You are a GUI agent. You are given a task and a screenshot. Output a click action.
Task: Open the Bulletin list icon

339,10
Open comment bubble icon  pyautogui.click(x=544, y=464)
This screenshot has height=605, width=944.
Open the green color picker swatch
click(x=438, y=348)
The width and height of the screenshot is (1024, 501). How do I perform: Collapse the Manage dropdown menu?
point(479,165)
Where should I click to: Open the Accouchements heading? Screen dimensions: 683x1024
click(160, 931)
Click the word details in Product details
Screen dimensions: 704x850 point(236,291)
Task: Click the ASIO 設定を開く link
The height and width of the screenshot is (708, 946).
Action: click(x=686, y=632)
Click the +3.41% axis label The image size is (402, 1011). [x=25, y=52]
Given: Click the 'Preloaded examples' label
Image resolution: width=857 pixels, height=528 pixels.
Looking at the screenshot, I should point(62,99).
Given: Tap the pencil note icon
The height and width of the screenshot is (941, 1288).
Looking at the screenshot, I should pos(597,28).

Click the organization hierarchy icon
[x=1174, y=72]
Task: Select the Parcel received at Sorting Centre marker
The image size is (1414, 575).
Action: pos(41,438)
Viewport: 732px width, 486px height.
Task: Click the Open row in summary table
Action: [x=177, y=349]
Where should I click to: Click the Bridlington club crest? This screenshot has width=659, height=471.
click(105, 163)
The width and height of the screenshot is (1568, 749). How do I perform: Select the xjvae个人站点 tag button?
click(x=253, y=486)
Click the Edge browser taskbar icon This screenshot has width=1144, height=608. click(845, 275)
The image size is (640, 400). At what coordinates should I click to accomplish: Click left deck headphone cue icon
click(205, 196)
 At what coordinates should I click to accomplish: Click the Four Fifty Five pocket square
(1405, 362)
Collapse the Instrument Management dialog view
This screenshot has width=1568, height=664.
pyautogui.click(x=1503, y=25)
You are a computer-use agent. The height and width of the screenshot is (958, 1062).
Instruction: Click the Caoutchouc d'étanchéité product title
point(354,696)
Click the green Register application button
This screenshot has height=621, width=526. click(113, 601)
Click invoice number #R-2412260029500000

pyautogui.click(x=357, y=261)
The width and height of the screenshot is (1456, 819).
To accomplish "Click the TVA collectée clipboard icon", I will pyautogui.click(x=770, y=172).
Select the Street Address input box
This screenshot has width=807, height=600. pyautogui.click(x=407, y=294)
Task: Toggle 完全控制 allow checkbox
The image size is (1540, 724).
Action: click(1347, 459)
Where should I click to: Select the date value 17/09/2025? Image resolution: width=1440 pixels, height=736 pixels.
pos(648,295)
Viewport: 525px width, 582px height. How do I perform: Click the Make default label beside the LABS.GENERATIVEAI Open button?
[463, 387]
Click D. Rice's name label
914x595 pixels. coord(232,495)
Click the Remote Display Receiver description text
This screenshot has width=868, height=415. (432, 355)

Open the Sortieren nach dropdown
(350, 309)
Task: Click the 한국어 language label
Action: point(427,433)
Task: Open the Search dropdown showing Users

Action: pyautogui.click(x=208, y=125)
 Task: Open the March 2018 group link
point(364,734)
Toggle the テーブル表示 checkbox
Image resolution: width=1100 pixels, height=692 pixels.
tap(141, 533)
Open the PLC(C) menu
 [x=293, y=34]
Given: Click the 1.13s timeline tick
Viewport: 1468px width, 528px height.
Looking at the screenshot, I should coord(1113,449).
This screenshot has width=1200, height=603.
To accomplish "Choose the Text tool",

---

REQUIREMENT>
Reproduce the rows between the line holding "The width and height of the screenshot is (1568, 749)." and the line holding "Action: point(427,433)", inclusive, without changing anything.

COMPLETED EXERCISE>
The width and height of the screenshot is (1568, 749). How do I perform: Select the xjvae个人站点 tag button?
click(x=253, y=486)
Click the Edge browser taskbar icon This screenshot has width=1144, height=608. click(845, 275)
The image size is (640, 400). At what coordinates should I click to accomplish: Click left deck headphone cue icon
click(205, 196)
 At what coordinates should I click to accomplish: Click the Four Fifty Five pocket square
(1405, 362)
Collapse the Instrument Management dialog view
This screenshot has width=1568, height=664.
pyautogui.click(x=1503, y=25)
You are a computer-use agent. The height and width of the screenshot is (958, 1062).
Instruction: Click the Caoutchouc d'étanchéité product title
point(354,696)
Click the green Register application button
This screenshot has height=621, width=526. click(113, 601)
Click invoice number #R-2412260029500000

pyautogui.click(x=357, y=261)
The width and height of the screenshot is (1456, 819).
To accomplish "Click the TVA collectée clipboard icon", I will pyautogui.click(x=770, y=172).
Select the Street Address input box
This screenshot has width=807, height=600. pyautogui.click(x=407, y=294)
Task: Toggle 完全控制 allow checkbox
The image size is (1540, 724).
Action: click(1347, 459)
Where should I click to: Select the date value 17/09/2025? Image resolution: width=1440 pixels, height=736 pixels.
pos(648,295)
Viewport: 525px width, 582px height. How do I perform: Click the Make default label beside the LABS.GENERATIVEAI Open button?
[463, 387]
Click D. Rice's name label
914x595 pixels. coord(232,495)
Click the Remote Display Receiver description text
This screenshot has width=868, height=415. (432, 355)

Open the Sortieren nach dropdown
(350, 309)
Task: Click the 한국어 language label
Action: point(427,433)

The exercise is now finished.